Less Hype, More Analysis

At Catholic World Report, Gregg writes:

[The new document is] free of populist hyperbole like “this economy kills!” There’s no demonization of capital. Indeed, the document states that money “is a good instrument . . . a means to order one’s freedom and to expand one’s possibilities” (15).

The financial sector likewise is presented as “something positive” insofar as it engages in circulating capital (15). More could have been said about the ways in which financial markets realize this goal by managing risk, engaging in the formation of prices, putting capital to work in efficient ways, correcting misallocations of resources within and between economies, and, above all, establishing links between the economic present and economic futures of individuals and communities. Absent these capacities, all of us would be living materially poorer—and considerably shorter—lives.

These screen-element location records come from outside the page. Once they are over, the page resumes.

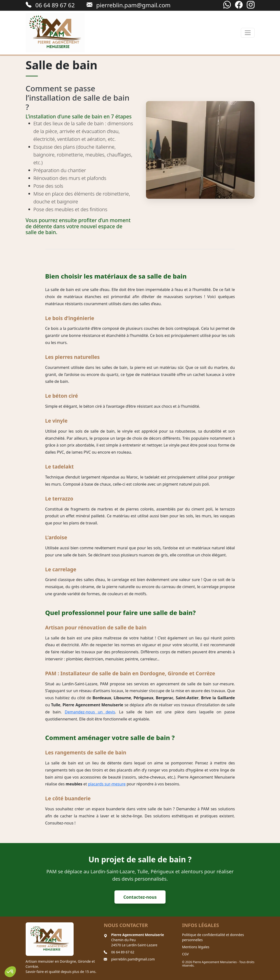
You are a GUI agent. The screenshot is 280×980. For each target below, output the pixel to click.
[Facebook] (239, 5)
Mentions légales (195, 947)
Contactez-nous (140, 897)
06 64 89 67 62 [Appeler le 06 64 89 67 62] (50, 5)
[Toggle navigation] (248, 33)
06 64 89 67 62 (122, 952)
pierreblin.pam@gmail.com (133, 959)
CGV (185, 954)
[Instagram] (251, 5)
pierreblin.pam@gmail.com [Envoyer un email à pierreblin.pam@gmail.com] (128, 5)
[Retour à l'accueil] (55, 33)
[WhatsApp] (227, 5)
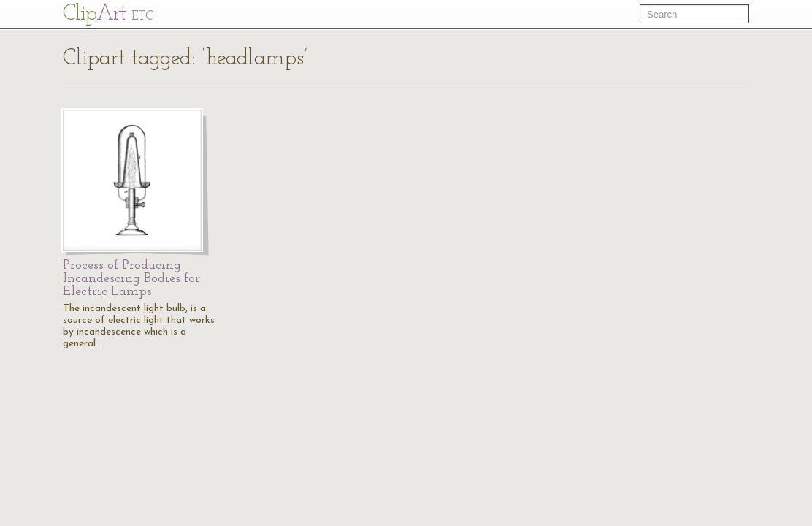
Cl (107, 14)
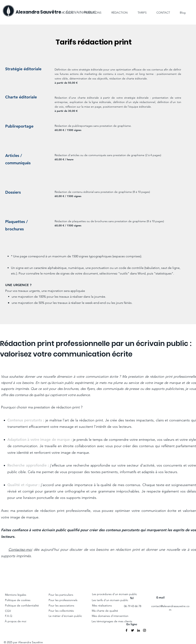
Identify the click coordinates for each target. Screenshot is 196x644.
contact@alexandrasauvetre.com (170, 608)
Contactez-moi (20, 550)
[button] (117, 11)
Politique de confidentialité (22, 606)
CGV (8, 611)
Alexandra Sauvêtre (38, 12)
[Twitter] (132, 630)
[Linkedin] (138, 630)
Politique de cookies (18, 600)
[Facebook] (126, 630)
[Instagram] (144, 630)
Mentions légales (16, 595)
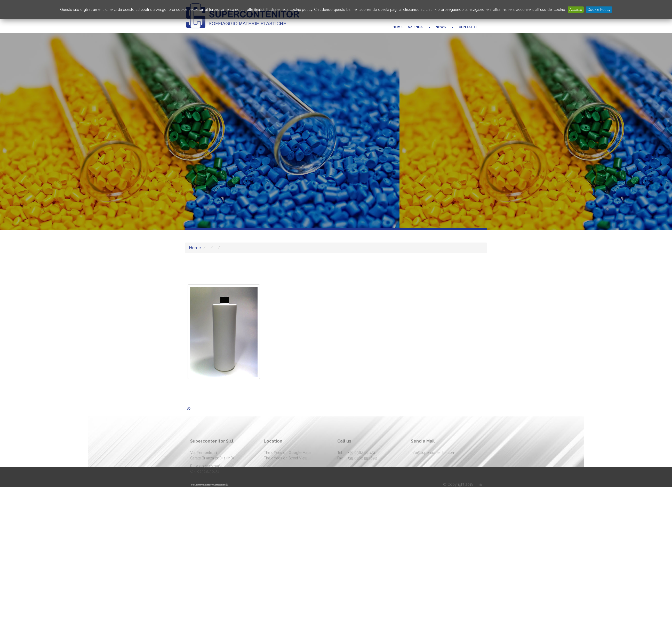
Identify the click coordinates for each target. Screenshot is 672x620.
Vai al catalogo (223, 143)
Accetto (576, 9)
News (441, 27)
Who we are (305, 143)
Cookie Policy (599, 9)
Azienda (415, 27)
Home (398, 27)
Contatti (468, 27)
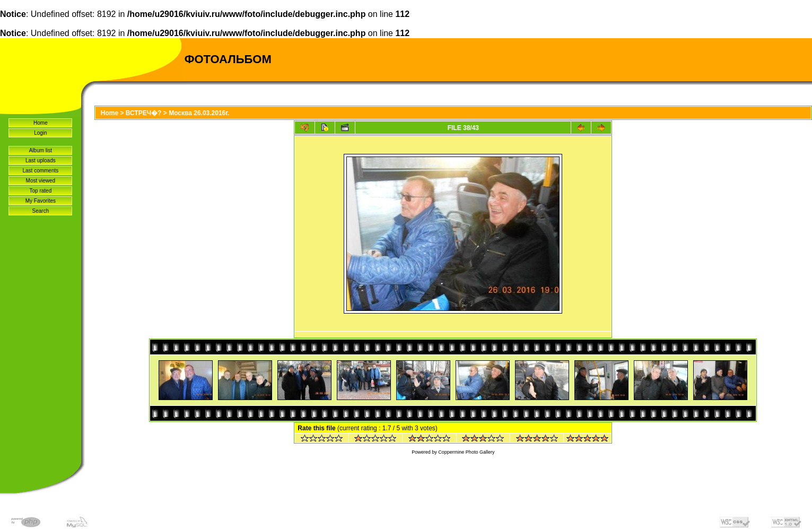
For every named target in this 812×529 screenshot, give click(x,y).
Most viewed (41, 180)
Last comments (40, 170)
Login (40, 133)
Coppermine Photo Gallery (466, 452)
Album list (40, 150)
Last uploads (40, 160)
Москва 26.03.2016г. (199, 113)
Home (40, 123)
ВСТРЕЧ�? (144, 113)
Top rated (41, 190)
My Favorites (40, 201)
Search (41, 211)
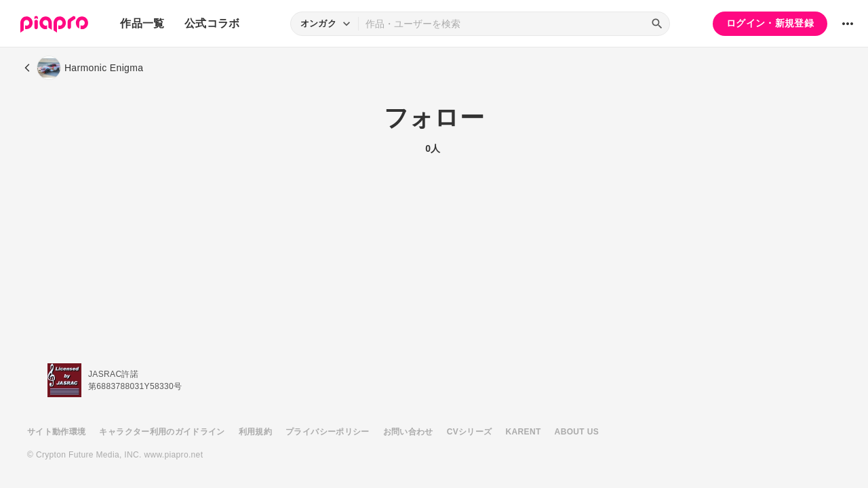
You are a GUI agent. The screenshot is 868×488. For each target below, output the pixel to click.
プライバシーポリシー (328, 432)
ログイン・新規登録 (770, 23)
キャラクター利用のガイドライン (161, 432)
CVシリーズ (469, 432)
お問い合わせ (408, 432)
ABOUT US (576, 432)
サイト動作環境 (56, 432)
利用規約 (255, 432)
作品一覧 (142, 23)
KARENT (524, 432)
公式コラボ (212, 23)
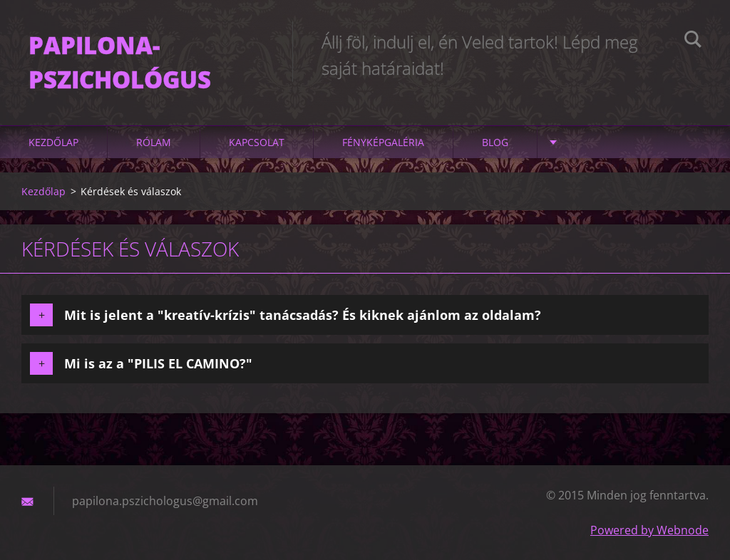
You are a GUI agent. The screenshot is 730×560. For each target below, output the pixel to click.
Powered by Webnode (649, 530)
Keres (693, 41)
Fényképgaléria (383, 142)
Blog (495, 142)
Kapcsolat (257, 142)
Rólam (153, 142)
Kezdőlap (53, 142)
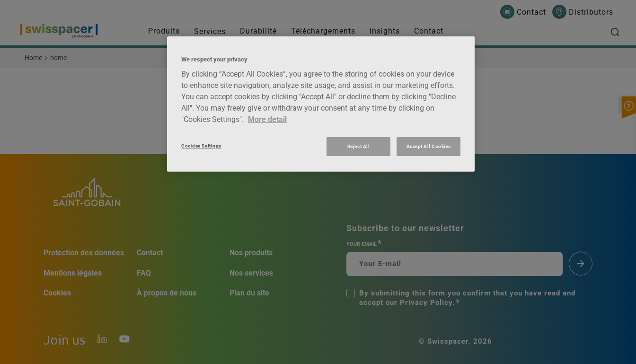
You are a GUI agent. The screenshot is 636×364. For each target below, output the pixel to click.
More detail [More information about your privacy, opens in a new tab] (267, 119)
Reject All (358, 146)
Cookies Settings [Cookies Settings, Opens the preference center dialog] (201, 146)
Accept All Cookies (429, 146)
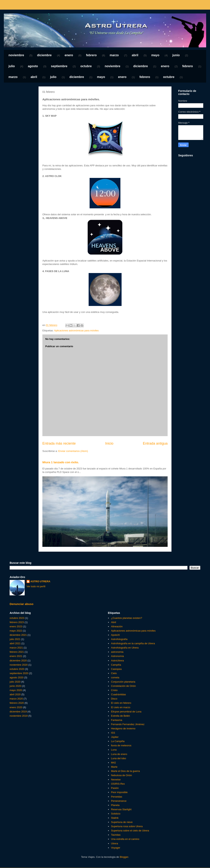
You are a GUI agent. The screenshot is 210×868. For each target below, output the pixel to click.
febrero (91, 55)
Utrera (114, 843)
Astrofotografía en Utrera (125, 648)
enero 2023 (16, 626)
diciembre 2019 (18, 711)
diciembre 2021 (18, 635)
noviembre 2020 (19, 665)
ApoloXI (115, 635)
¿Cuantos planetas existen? (126, 618)
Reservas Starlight (121, 809)
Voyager (116, 847)
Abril (113, 622)
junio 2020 (16, 686)
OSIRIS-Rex (118, 784)
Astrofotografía (119, 639)
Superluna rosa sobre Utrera (127, 826)
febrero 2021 (17, 652)
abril (135, 55)
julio (11, 66)
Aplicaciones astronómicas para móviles (77, 331)
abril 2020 (15, 694)
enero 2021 (16, 656)
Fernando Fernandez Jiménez (127, 724)
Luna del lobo (118, 758)
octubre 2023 (17, 618)
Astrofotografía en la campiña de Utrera (133, 643)
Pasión (115, 788)
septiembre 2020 (19, 673)
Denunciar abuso (22, 604)
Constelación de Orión (123, 686)
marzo (114, 55)
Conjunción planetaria (123, 682)
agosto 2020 (17, 677)
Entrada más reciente (59, 443)
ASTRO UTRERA (40, 581)
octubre (86, 66)
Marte (114, 767)
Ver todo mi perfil (36, 586)
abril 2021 (15, 643)
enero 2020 (16, 707)
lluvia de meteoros (121, 745)
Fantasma (116, 720)
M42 (113, 763)
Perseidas (116, 797)
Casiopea (116, 669)
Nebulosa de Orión (121, 775)
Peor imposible (119, 792)
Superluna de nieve (122, 822)
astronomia (117, 652)
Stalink (115, 818)
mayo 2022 (16, 630)
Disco (114, 699)
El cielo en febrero (121, 703)
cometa (115, 677)
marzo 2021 (16, 648)
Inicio (109, 443)
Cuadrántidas (118, 694)
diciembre (44, 55)
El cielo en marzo (120, 707)
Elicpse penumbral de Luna (126, 711)
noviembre (16, 55)
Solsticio (116, 813)
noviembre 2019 (19, 716)
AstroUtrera (117, 660)
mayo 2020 (16, 690)
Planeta (115, 805)
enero (69, 55)
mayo (155, 55)
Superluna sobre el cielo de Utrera (130, 831)
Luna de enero (119, 754)
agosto (33, 66)
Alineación (117, 626)
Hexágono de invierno (123, 728)
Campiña (116, 665)
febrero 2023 (17, 622)
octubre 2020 (17, 669)
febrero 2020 (17, 703)
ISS (113, 733)
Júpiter (115, 737)
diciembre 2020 (18, 660)
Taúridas (116, 835)
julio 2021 (15, 639)
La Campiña (118, 741)
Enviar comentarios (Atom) (73, 451)
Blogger (124, 857)
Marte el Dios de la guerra (125, 771)
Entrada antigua (155, 443)
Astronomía (117, 656)
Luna (114, 750)
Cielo (114, 673)
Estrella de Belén (120, 716)
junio (176, 55)
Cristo (114, 690)
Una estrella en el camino (125, 839)
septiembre (59, 66)
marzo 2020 (16, 699)
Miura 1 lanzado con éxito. (61, 462)
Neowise (116, 779)
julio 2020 (15, 682)
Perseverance (119, 801)
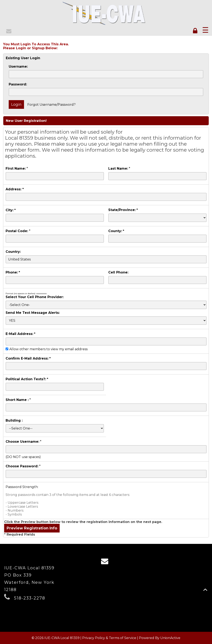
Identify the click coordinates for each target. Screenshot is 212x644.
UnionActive (170, 638)
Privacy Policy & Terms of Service (109, 638)
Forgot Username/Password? (51, 104)
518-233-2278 (30, 598)
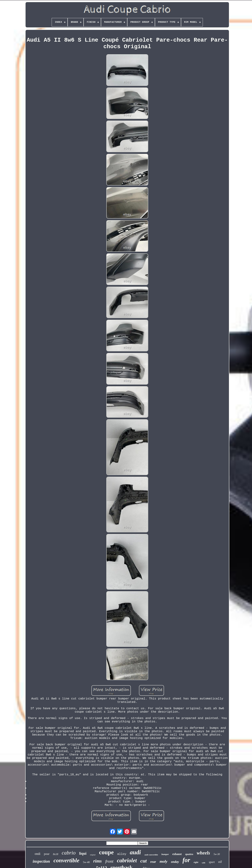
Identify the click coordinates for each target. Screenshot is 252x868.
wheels (204, 853)
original (93, 855)
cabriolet (127, 860)
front (109, 861)
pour (46, 854)
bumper (165, 854)
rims (97, 861)
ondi (37, 854)
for (186, 860)
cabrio (69, 852)
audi (135, 852)
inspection (41, 861)
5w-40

This positive approach provides a basis … to articulate a number of reference-points useful for anyone in finance who wants to live a morally good life.

The document’s positive emphasis also leads it to affirm that finance has a “primary vocation” inasmuch as “it is called to create value with morally licit means, and to favor a dispersion of capital for the purpose of producing a principled circulation of wealth” (16). That’s not the sort of language we’re used to hearing from religious leaders in economic discussions. The use of the word “vocation” is especially important. It indicates that working in finance can be a calling instead of being dismissed as a necessary but disreputable occupation.

Lost in the Weeds

The third section of the document loses its way. It’s

a mishmash of, among other things, commonsense observations … extensive use of outmoded business school jargon, … smatterings of different theories of the firm, and some very debatable historical claims. The overall impression is one of an author or authors wandering between offering all-encompassing macro-explanations for the way things are, while regularly descending into some of the micro-weeds of very specific questions.

The section on banking regulation is a mixed bag. It notes the dangers over under-regulating financial markets. But it misses the downside of intrusive regulation. The worst one? It helps big banks with lots of compliance lawyers gain an unfair advantage over smaller ones. No wonder that “Too Big to Fail” banks are thriving. They’ve been devouring credit unions and community banks ever since the post-2008 Democrat-sponsored “reforms.”For God and Profit

A Better Resource

Gregg is too modest to note it, so I’ll say it here. His own book offers a much more solid, historically informed basis for thinking about finance as a Christian. If you’re interested in this issue, which affects the well-being of billions across the planet, pick up For God and Profit.